(Beginning of DATA PROVIDED)

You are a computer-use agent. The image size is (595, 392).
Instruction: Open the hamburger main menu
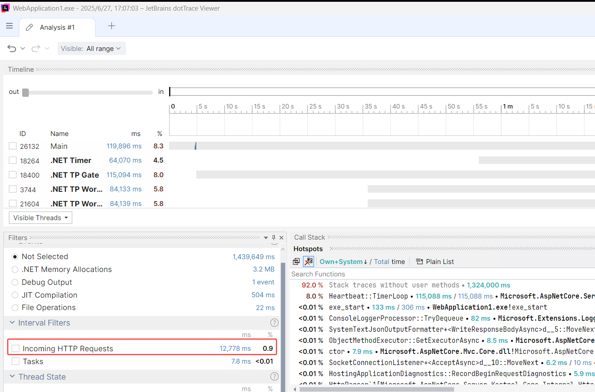pyautogui.click(x=9, y=26)
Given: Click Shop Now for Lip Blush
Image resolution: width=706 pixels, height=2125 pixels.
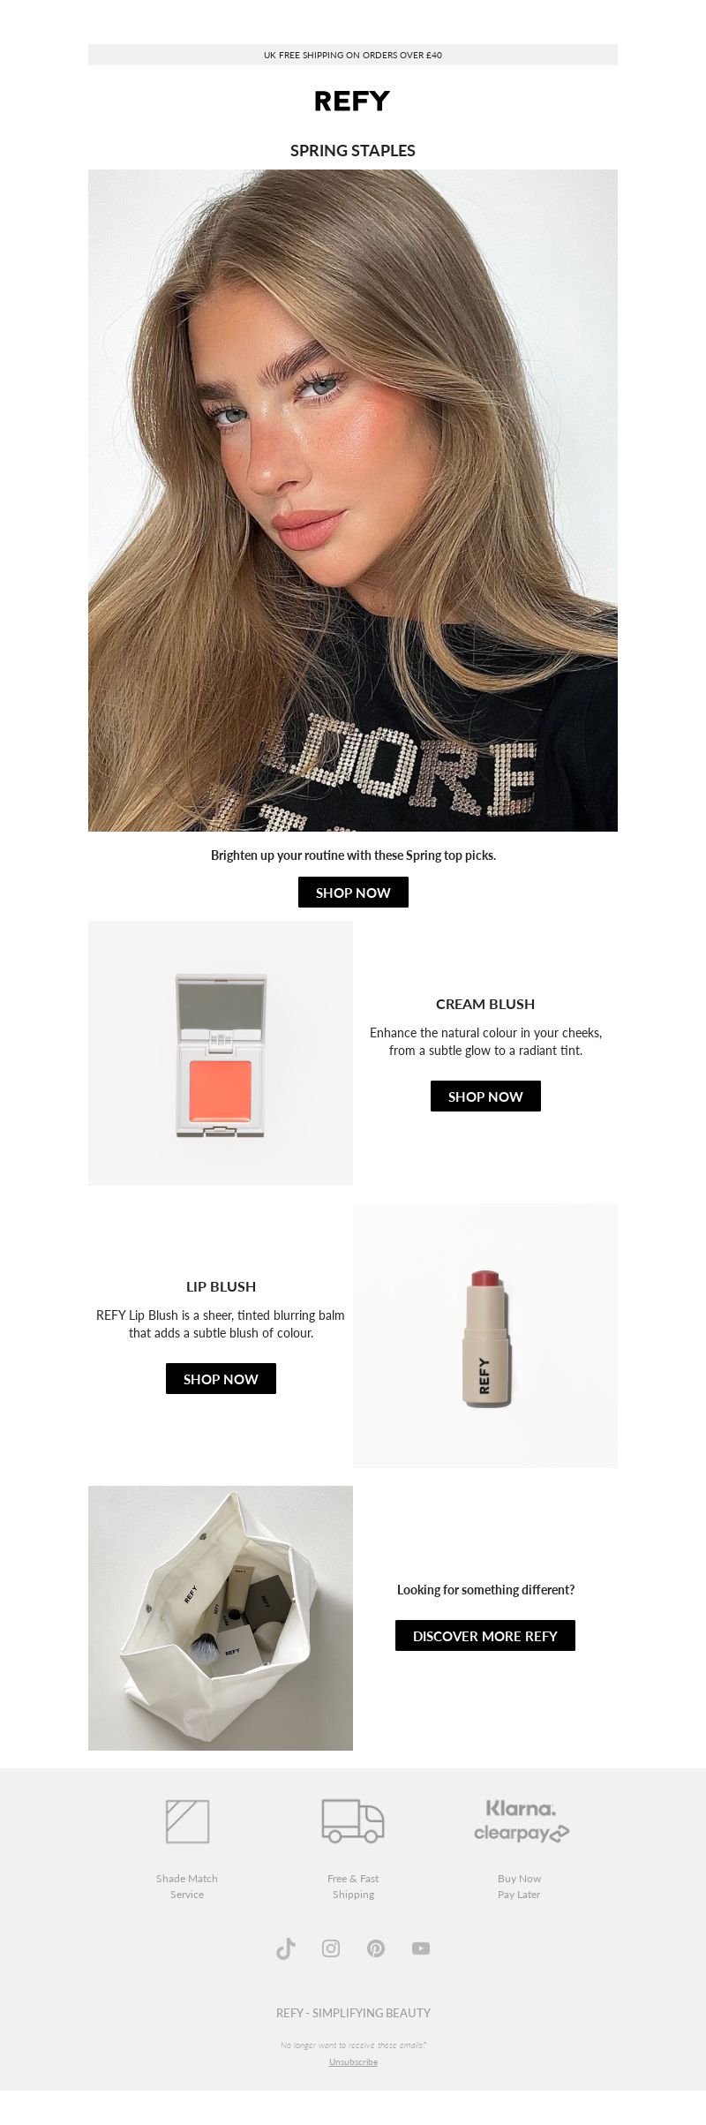Looking at the screenshot, I should tap(221, 1379).
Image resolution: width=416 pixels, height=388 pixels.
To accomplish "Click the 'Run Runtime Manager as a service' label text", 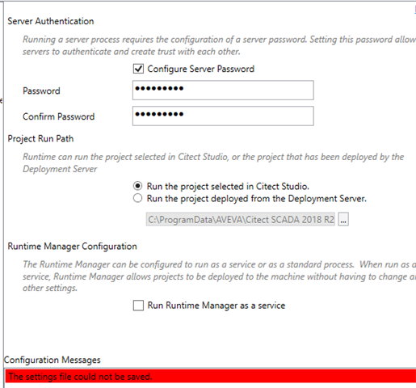I will [x=216, y=306].
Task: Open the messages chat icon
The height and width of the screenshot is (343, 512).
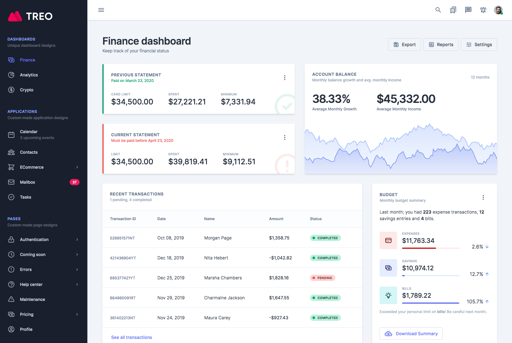Action: (x=468, y=10)
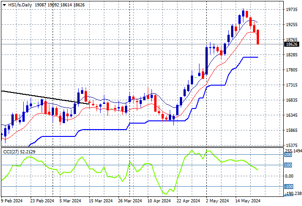Click the triangle arrow beside HSI,fs,Daily title

(4, 5)
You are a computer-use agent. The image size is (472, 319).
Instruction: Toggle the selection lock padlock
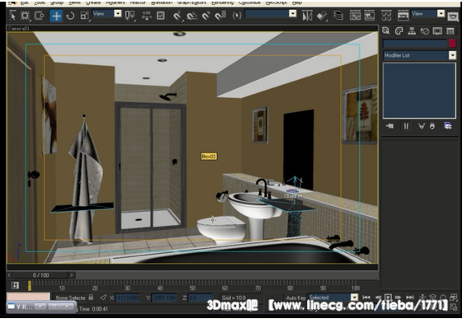[91, 298]
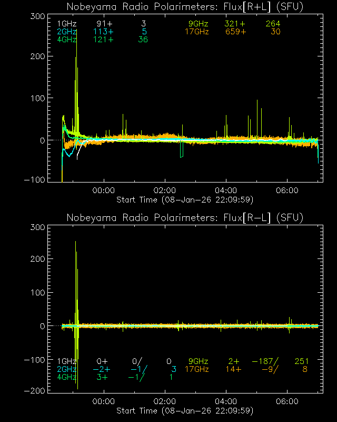This screenshot has height=422, width=337.
Task: Select the cyan 2GHz legend in top plot
Action: click(66, 32)
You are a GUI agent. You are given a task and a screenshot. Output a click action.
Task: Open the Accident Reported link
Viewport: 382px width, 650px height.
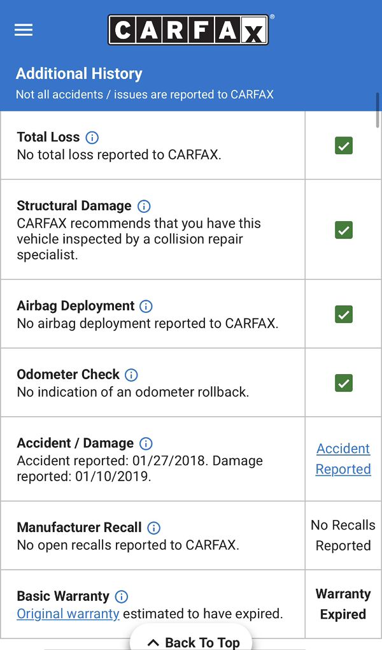(343, 459)
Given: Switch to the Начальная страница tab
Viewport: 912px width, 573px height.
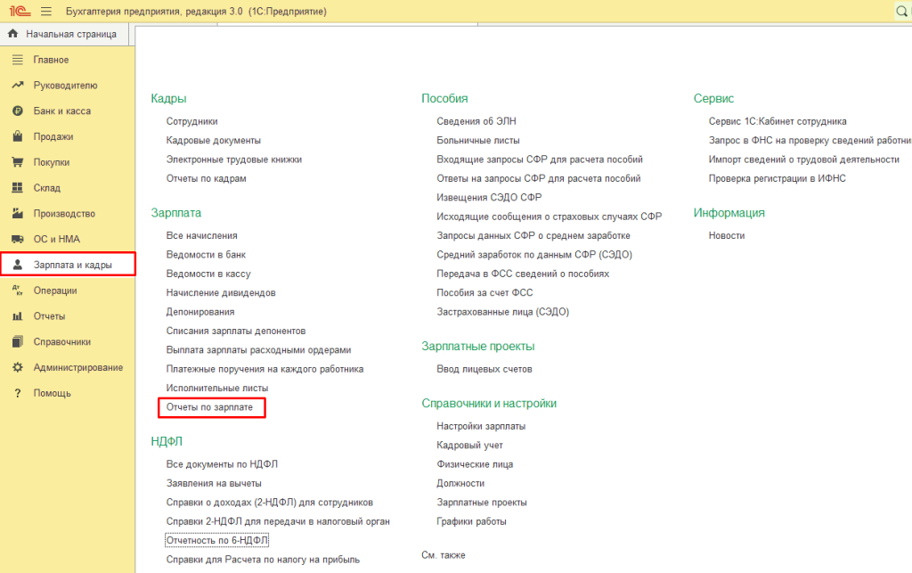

(End of DATA PROVIDED)

• **PROMPT**
Please output exactly the lines from the line containing "Task: Open the Accident Reported link" through the last line of the records above, both included, and leave out any pictures.

• **EXERCISE OUTPUT**
Task: Open the Accident Reported link
Viewport: 382px width, 650px height.
(343, 459)
Given: Switch to the Начальная страница tab
Viewport: 912px width, 573px height.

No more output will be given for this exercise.